ANTECEDENTES Mediante auto del 20 de marzo de 2013, esta Corporación admitió el recurso de casación interpuesto por la parte demandante, YOMAIRA OSORNO RAMÍREZ. Se dispuso correr el traslado correspondiente, a efectos de que se allegara el escrito de demanda, no obstante, con la advertencia de que su selección a trámite se decidiría con la calificación de la misma.
Por su parte, el apoderado de la parte recurrente, por medio de escrito del 28 de noviembre de 2012, presentó demanda de casación, en la que realizó un recuentro de los hechos y del trámite procesal surtido en la primera y segunda instancia. En lo que atañe al recurso de casación indicó: Cargos: Me permito invocar como causal de casación contra la sentencia del Honorable Tribunal Superior de Barranquilla, Sala Laboral, lo siguiente Primer Cargo Favorecimiento para Valorcon (…) Lo que acepta el Honorable Tribunal del Distrito Judicial de Barranquilla (…), va en contra de las normas de seguridad e irresponsablemente arguye ‘de todas maneras lo hubieran asesinado’, si esta trampa les hubiera fallado, le hubieran elaborado otra, pero esto no les exime de la responsabilidad de indemnización de acuerdo al artículo 216 del Código Laboral.
Segundo Cargo de la Vigilancia El magistrado no aplico (sic) el decreto 356 de 1994 ni las normas de la Superintendencia de Vigilancia que responsabiliza a las empresas de lo que ocurra dentro de sus instalaciones y de la mala selección del personal para los servicios de vigilancia (…). Cargo tercero: Se está incumpliendo, la resolución 2400 de 1979 de mayo de 22, capítulo 5 de las canteras y trituración, artículo 681.
(…) En el folio 519, el magistrado Omar Ángel justifica lo injustificable, él no puede ir en contra de la ley y las pruebas, en la cantera se presentaron 189 accidentes en el 2008 y 152 en el 209 (sic). Osea (sic) 15 mensuales, uno cada dos días ver el folio 44, pero nos encontramos ante las (sic) sexta empresa a nivel nacional en construcciones con poder político y económico, lo que le facilita las acciones judiciales.
Cargo Cuarto La carta SG 28819- ARP del 20 de enero de 2010 de la ARP Colpatria y trayendo a colación la antigua denominación, sirvió como auto cabeza de Proceso ante la Junta Regional de Calificación de Invalidez del Atlántico, queda cumplida al aceptar el dictamen 9422 folios 64 al 69 mediante su carta de fecha 30 de julio de 2.010 ver folio 69 y en folio 526 la sentencia de Segunda Instancia el Magistrado Ponente Dr. Omar ángel Mejía Amador hace caso omiso de lo aceptado y revive por su cuenta lo que ya está juzgado.

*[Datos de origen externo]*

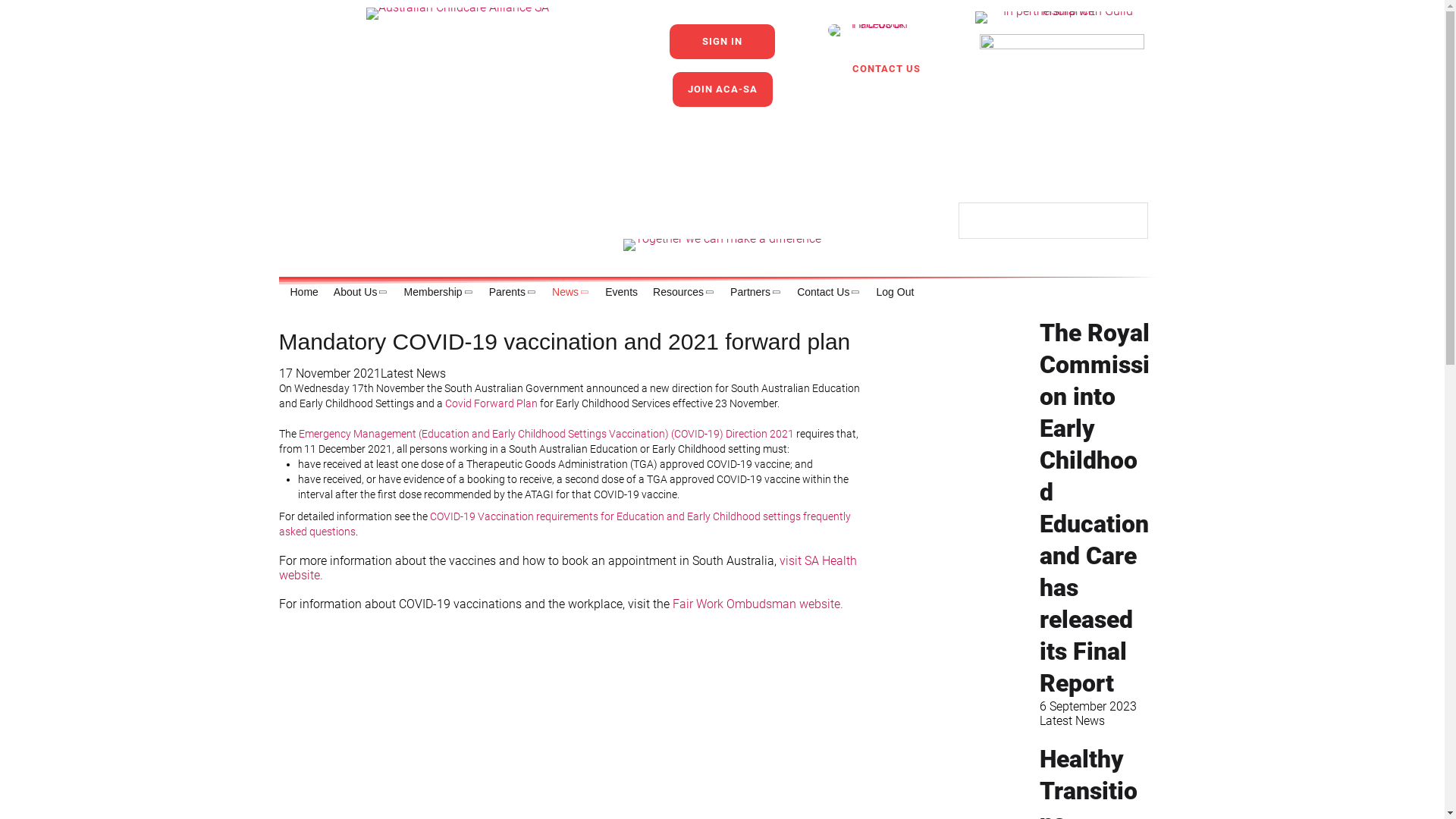
Contact Us Element type: text (824, 297)
Log Out Element type: text (891, 297)
Covid Forward Plan Element type: text (490, 403)
CONTACT US Element type: text (873, 68)
Fair Work Ombudsman website.  Element type: text (758, 603)
Partners Element type: text (751, 297)
Home Element type: text (299, 297)
Latest News Element type: text (412, 373)
visit SA Health website. Element type: text (567, 567)
Events Element type: text (617, 297)
JOIN ACA-SA Element type: text (721, 89)
SIGN IN Element type: text (722, 41)
Latest News Element type: text (1071, 720)
Parents Element type: text (508, 297)
Given the description of an element on the screen output the (x, y) to click on. 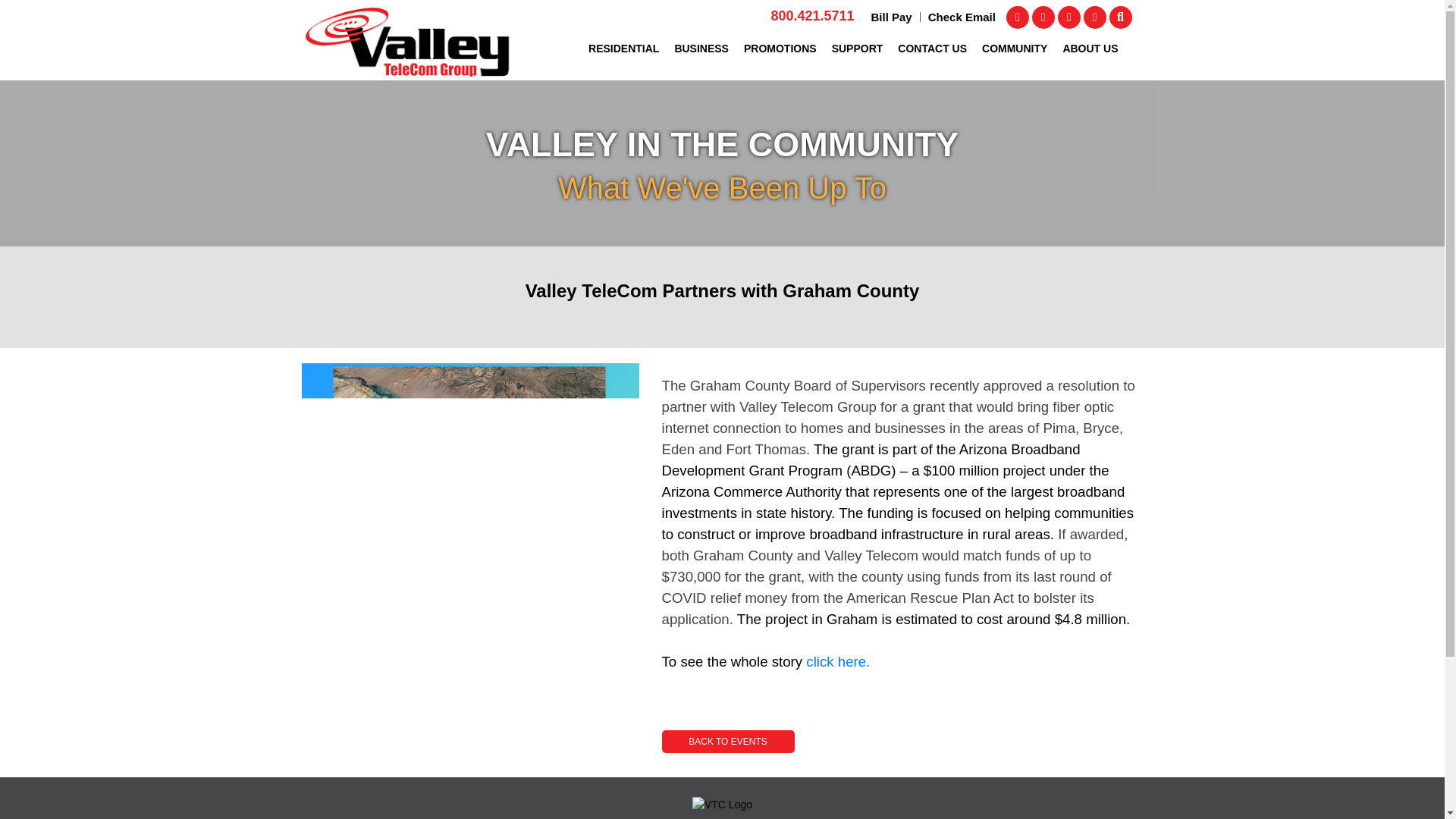
Search (1119, 16)
Bill Pay (891, 16)
BUSINESS (701, 53)
Check Email (961, 16)
Twitter (1043, 16)
Instagram (1069, 16)
800.421.5711 (811, 15)
LinkedIn (1094, 16)
Check Email (961, 16)
Facebook (1017, 16)
Given the description of an element on the screen output the (x, y) to click on. 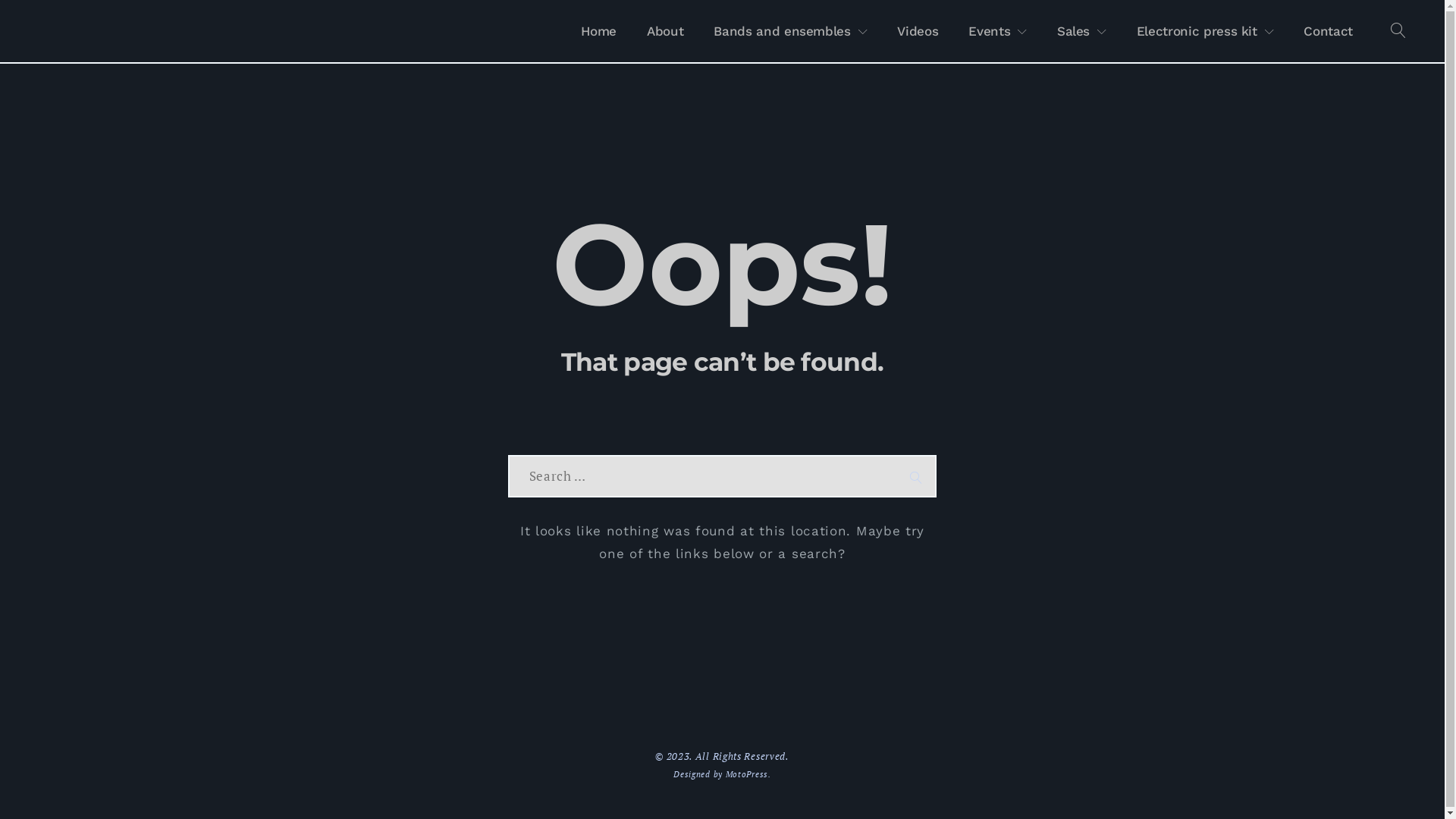
Electronic press kit Element type: text (1205, 30)
Bands and ensembles Element type: text (789, 30)
Home Element type: text (598, 30)
About Element type: text (664, 30)
OPEN SEARCH Element type: text (1398, 31)
Contact Element type: text (1328, 30)
Sales Element type: text (1081, 30)
SEARCH Element type: text (916, 475)
Events Element type: text (997, 30)
MotoPress Element type: text (746, 773)
Videos Element type: text (917, 30)
Given the description of an element on the screen output the (x, y) to click on. 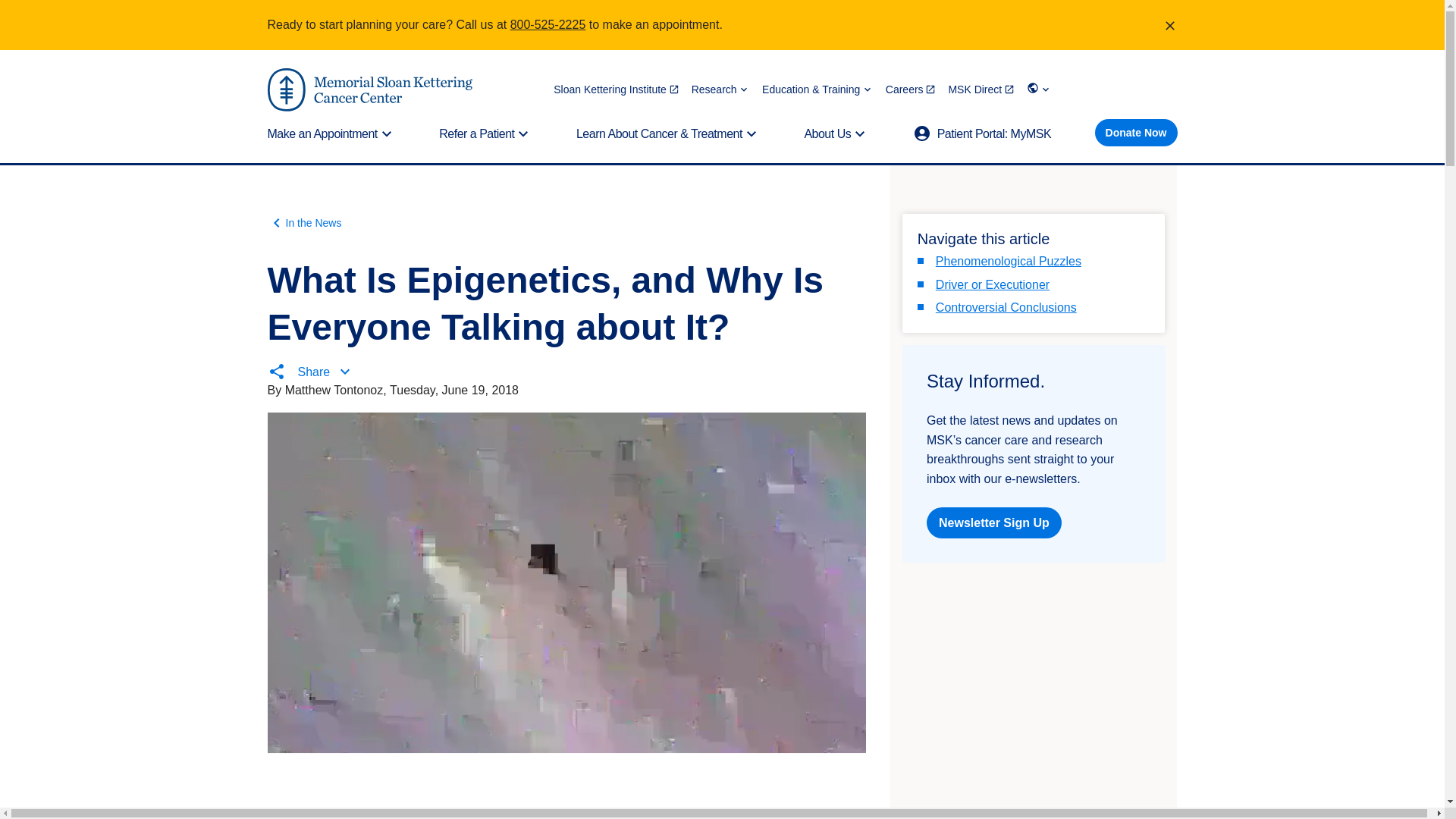
Sloan Kettering Institute (615, 89)
Newsletter Sign Up (993, 522)
MSK Direct (980, 89)
Careers (910, 89)
Research (720, 89)
Donate Now (1135, 132)
800-525-2225 (548, 24)
Given the description of an element on the screen output the (x, y) to click on. 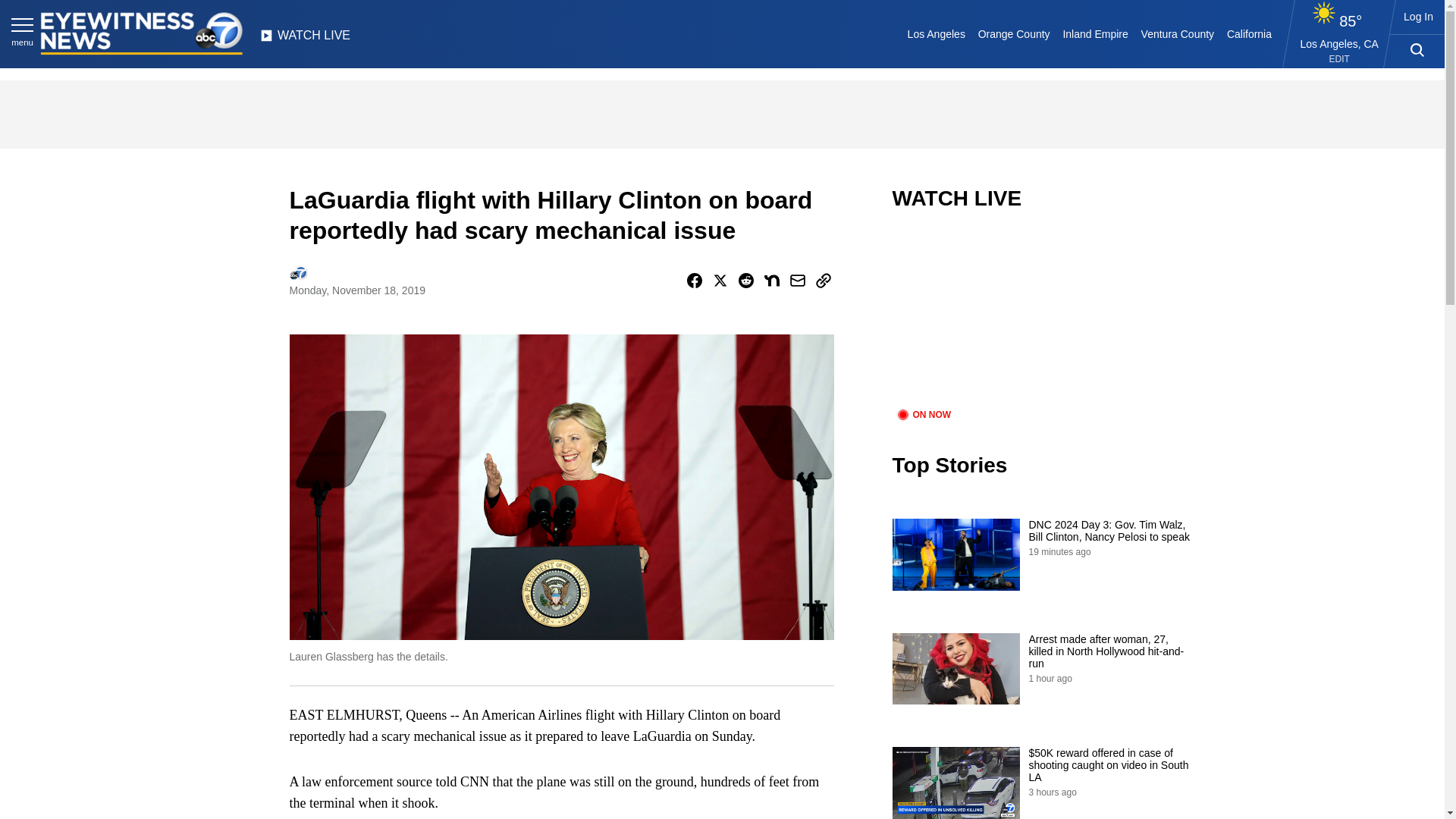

Además con esto se coloca en contra de lo expresado por la Corte Suprema de Justicia, Sentencia 35909, 1/6/2010 (…) Quinto cargo. Fabricación de prueba Valorcon S.A. logro (sic) fabricar una prueba con el Ministerio de Protección Social porque ya era un caso juzgado, logro en una Controvertida resolución 00301 Folios 190, 191 que nos envía Junta Regional y Nacional de Calificación de Invalidez. ” El 28 de abril de 2010, esto es 19 días después de haber emitido el fallo.
Anexo completa la resolución la resolución porque [los magistrados] se dejan engañar de una forma ingenua. Esto es una fabricación descarada de la prueba como nos va a enviar a la justa Regional y Nacional de Calificación de Invalidez. ” Si ya habíamos recurrido, con una carta del 20 de Enero del 2010 y se había hecho todo el proceso, se había dictado sentencia 19 días antes y jurídicamente podían haber hecho y no lo hicieron hubiera sido apelar el fallo a la Junta Nacional pero decidieron elaborar este esperpento jurídico.
(…) La sentencia de Segunda Instancia olímpicamente hace caso omiso del Dictamen 9422 es aceptado por la ARP Colpatria en su carta de fecha Julio 30 de 2010. Folio 69 en coordinación con La Empresa Valores y Contratos S.A.A Valorcón S.A. porque lo represento en el proceso. El Magistrado litigó a favor de los Gerleín. (…) Cargo sexto. DESCONOCIMIENTO DE LA GARANTÍA DE IMPARCIALIDAD del Magistrado del Tribunal de Barranquilla y el director regional Carlos castellanos que se pronuncia sobre un hecho que ya estaba juzgado en la Junta Regional de Incapacidad del Atlántico, LUEGO SE PRESUME QUE ESA RESOLUCIÓN LA ELABORÓ PARA FAVORECER A LA FAMILIA GERLEIN.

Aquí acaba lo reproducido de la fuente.